[Items listed in a dataset]
==*==

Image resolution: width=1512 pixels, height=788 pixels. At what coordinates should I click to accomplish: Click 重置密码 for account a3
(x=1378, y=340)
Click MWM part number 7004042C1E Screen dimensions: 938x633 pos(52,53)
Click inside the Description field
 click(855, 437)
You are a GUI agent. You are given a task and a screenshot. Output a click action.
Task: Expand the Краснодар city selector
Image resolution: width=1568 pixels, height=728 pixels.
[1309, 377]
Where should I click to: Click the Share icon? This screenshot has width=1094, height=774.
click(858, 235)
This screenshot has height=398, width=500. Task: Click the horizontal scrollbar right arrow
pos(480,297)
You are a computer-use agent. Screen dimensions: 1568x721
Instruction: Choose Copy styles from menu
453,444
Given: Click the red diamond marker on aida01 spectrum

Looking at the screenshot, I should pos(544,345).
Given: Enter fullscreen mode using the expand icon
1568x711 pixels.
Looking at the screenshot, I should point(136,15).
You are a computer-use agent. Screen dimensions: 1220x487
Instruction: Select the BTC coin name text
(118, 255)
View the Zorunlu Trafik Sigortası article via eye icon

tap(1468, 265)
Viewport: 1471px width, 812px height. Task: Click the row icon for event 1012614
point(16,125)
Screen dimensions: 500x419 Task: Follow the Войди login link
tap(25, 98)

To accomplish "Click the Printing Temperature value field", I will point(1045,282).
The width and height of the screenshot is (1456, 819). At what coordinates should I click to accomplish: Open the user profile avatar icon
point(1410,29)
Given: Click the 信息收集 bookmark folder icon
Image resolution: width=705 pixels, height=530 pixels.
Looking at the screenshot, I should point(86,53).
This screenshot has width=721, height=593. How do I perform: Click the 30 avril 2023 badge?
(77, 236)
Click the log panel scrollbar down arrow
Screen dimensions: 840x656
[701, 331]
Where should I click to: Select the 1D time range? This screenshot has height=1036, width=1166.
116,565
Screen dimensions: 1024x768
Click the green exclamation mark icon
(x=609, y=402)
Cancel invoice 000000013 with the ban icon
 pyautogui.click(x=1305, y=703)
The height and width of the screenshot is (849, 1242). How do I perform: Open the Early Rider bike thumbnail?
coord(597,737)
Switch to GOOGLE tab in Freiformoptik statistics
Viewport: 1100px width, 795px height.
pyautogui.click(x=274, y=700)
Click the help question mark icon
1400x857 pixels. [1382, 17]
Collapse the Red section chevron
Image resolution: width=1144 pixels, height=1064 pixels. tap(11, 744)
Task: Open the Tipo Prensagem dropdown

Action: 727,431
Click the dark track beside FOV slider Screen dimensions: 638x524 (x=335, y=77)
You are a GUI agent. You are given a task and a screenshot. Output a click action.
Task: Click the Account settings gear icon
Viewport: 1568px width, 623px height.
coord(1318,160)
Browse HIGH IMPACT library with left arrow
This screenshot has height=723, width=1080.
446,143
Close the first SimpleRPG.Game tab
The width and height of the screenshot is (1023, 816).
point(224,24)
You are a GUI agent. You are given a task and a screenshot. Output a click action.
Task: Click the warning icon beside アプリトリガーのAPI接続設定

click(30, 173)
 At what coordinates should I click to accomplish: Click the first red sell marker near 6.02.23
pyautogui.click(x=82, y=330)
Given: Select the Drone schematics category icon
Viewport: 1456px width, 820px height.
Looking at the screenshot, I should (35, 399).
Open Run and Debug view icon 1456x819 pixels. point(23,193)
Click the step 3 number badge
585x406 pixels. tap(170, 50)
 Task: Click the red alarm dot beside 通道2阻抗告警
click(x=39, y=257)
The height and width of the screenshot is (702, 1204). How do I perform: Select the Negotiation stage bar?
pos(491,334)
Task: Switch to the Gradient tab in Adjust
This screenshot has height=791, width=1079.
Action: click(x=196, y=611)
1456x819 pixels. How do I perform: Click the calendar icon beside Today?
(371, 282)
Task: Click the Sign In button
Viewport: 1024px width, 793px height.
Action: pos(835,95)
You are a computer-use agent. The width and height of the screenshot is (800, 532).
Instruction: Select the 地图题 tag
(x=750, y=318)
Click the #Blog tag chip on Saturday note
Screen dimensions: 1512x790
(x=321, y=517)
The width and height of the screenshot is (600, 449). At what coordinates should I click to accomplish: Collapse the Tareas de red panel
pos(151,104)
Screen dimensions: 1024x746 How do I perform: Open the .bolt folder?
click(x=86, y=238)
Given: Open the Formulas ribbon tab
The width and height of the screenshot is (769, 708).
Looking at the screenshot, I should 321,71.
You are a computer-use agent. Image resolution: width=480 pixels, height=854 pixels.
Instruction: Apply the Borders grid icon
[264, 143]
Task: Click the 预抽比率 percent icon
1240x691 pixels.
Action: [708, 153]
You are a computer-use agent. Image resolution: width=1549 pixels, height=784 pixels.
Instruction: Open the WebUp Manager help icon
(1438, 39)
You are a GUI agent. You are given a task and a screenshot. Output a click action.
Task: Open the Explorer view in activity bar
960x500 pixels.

==*==

Copy out the lines of the records exactly, starting from the line containing "Screen dimensions: 1024x768" and continuing up to and including the line containing "Looking at the screenshot, I should (35, 399).".

Screen dimensions: 1024x768
Click the green exclamation mark icon
(x=609, y=402)
Cancel invoice 000000013 with the ban icon
 pyautogui.click(x=1305, y=703)
The height and width of the screenshot is (849, 1242). How do I perform: Open the Early Rider bike thumbnail?
coord(597,737)
Switch to GOOGLE tab in Freiformoptik statistics
Viewport: 1100px width, 795px height.
pyautogui.click(x=274, y=700)
Click the help question mark icon
1400x857 pixels. [1382, 17]
Collapse the Red section chevron
Image resolution: width=1144 pixels, height=1064 pixels. tap(11, 744)
Task: Open the Tipo Prensagem dropdown

Action: 727,431
Click the dark track beside FOV slider Screen dimensions: 638x524 (x=335, y=77)
You are a GUI agent. You are given a task and a screenshot. Output a click action.
Task: Click the Account settings gear icon
Viewport: 1568px width, 623px height.
coord(1318,160)
Browse HIGH IMPACT library with left arrow
This screenshot has height=723, width=1080.
446,143
Close the first SimpleRPG.Game tab
The width and height of the screenshot is (1023, 816).
point(224,24)
You are a GUI agent. You are given a task and a screenshot. Output a click action.
Task: Click the warning icon beside アプリトリガーのAPI接続設定

click(30, 173)
 At what coordinates should I click to accomplish: Click the first red sell marker near 6.02.23
pyautogui.click(x=82, y=330)
Given: Select the Drone schematics category icon
Viewport: 1456px width, 820px height.
Looking at the screenshot, I should (35, 399).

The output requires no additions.